Simpson Matthew J, Browning Alexander P, Warne David J, Maclaren Oliver J, Baker Ruth E
School of Mathematical Sciences, Queensland University of Technology (QUT), Brisbane, Australia.
School of Mathematical Sciences, Queensland University of Technology (QUT), Brisbane, Australia.
J Theor Biol. 2022 Feb 21;535:110998. doi: 10.1016/j.jtbi.2021.110998. Epub 2021 Dec 29.

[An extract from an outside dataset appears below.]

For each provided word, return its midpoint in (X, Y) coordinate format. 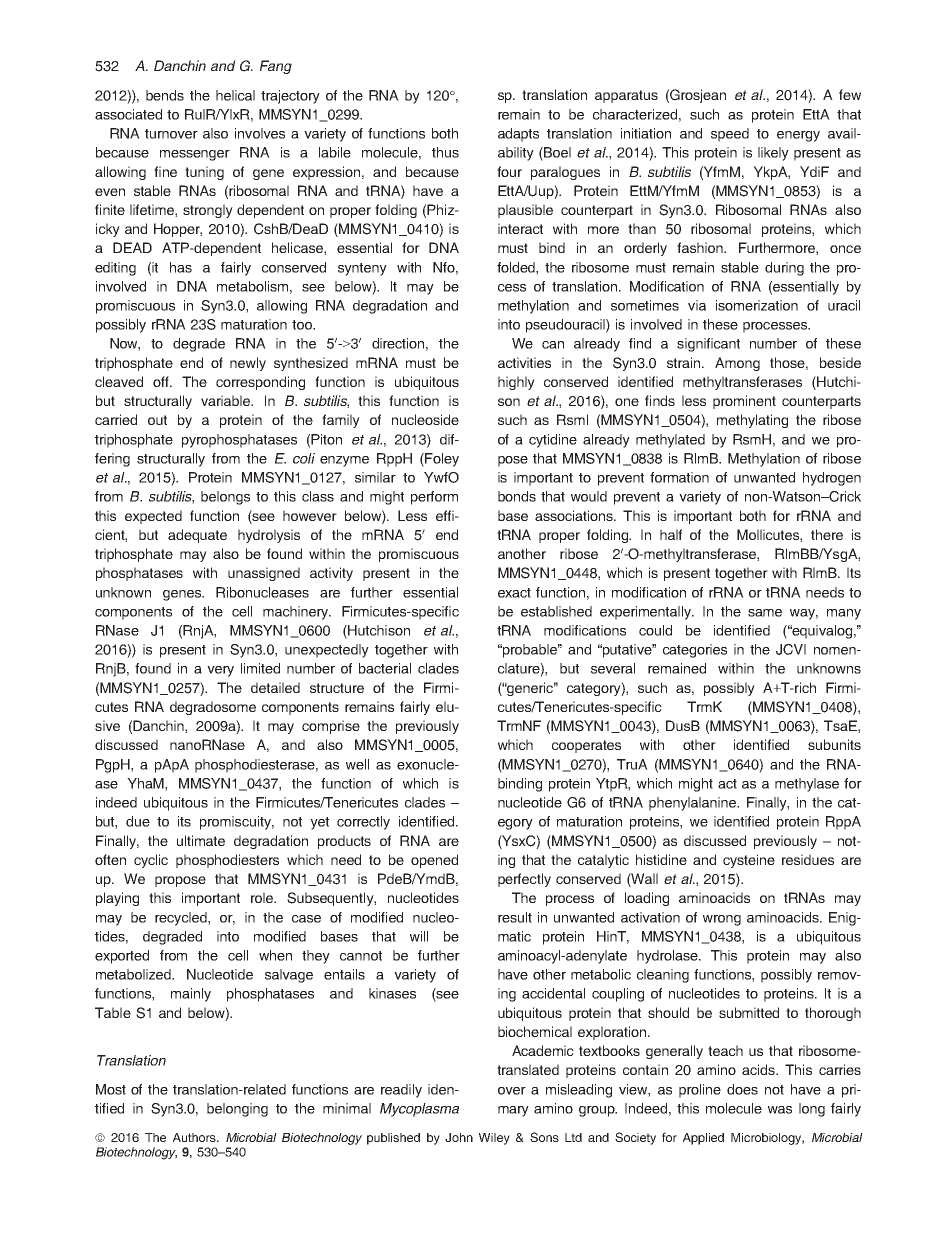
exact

Sigmoid growth models, such as the logistic, Gompertz and Richards' models, are widely used to study population dynamics ranging from microscopic populations of cancer cells, to continental-scale human populations. Fundamental questions about model selection and parameter estimation are critical if these models are to be used to make practical inferences. However, the question of parameter identifiability - whether a data set contains sufficient information to give unique or sufficiently precise parameter estimates - is often overlooked. We use a profile-likelihood approach to explore practical parameter identifiability using data describing the re-growth of hard coral. With this approach, we explore the relationship between parameter identifiability and model misspecification, finding that the logistic growth model does not suffer identifiability issues for the type of data we consider whereas the Gompertz and Richards' models encounter practical non-identifiability issues. This analysis of parameter identifiability and model selection is important because different growth models are in biological modelling without necessarily considering whether parameters are identifiable. Standard practices that do not consider parameter identifiability can lead to unreliable or imprecise parameter estimates and potentially misleading mechanistic interpretations. For example, using the Gompertz model, the estimate of the time scale of coral re-growth is 625 days when we estimate the initial density from the data, whereas it is 1429 days using a more standard approach where variability in the initial density is ignored. While tools developed here focus on three standard sigmoid growth models only, our theoretical developments are applicable to any sigmoid growth model and any appropriate data set. MATLAB implementations of all software are available on GitHub.
S形增长模型,如逻辑斯蒂模型、冈珀茨模型和理查兹模型,被广泛用于研究从癌细胞的微观种群到大陆规模的人类种群等各种种群动态。如果要使用这些模型进行实际推断,关于模型选择和参数估计的基本问题至关重要。然而,参数可识别性问题——即一个数据集是否包含足够的信息来给出唯一或足够精确的参数估计——常常被忽视。我们使用轮廓似然方法,利用描述硬珊瑚再生长的数据来探索实际参数可识别性。通过这种方法,我们探讨了参数可识别性与模型误设之间的关系,发现对于我们所考虑的数据类型,逻辑斯蒂增长模型不存在可识别性问题,而冈珀茨模型和理查兹模型则遇到了实际的不可识别性问题。这种对参数可识别性和模型选择的分析很重要,因为在生物建模中使用了不同的增长模型,却不一定考虑参数是否可识别。不考虑参数可识别性的标准做法可能导致不可靠或不精确的参数估计以及潜在的误导性机制解释。例如,使用冈珀茨模型,当我们根据数据估计初始密度时,珊瑚再生长时间尺度的估计值为625天,而使用更标准的忽略初始密度变异性的方法时,该值为1429天。虽然这里开发的工具仅关注三个标准的S形增长模型,但我们的理论发展适用于任何S形增长模型和任何合适的数据集。所有软件的MATLAB实现可在GitHub上获取。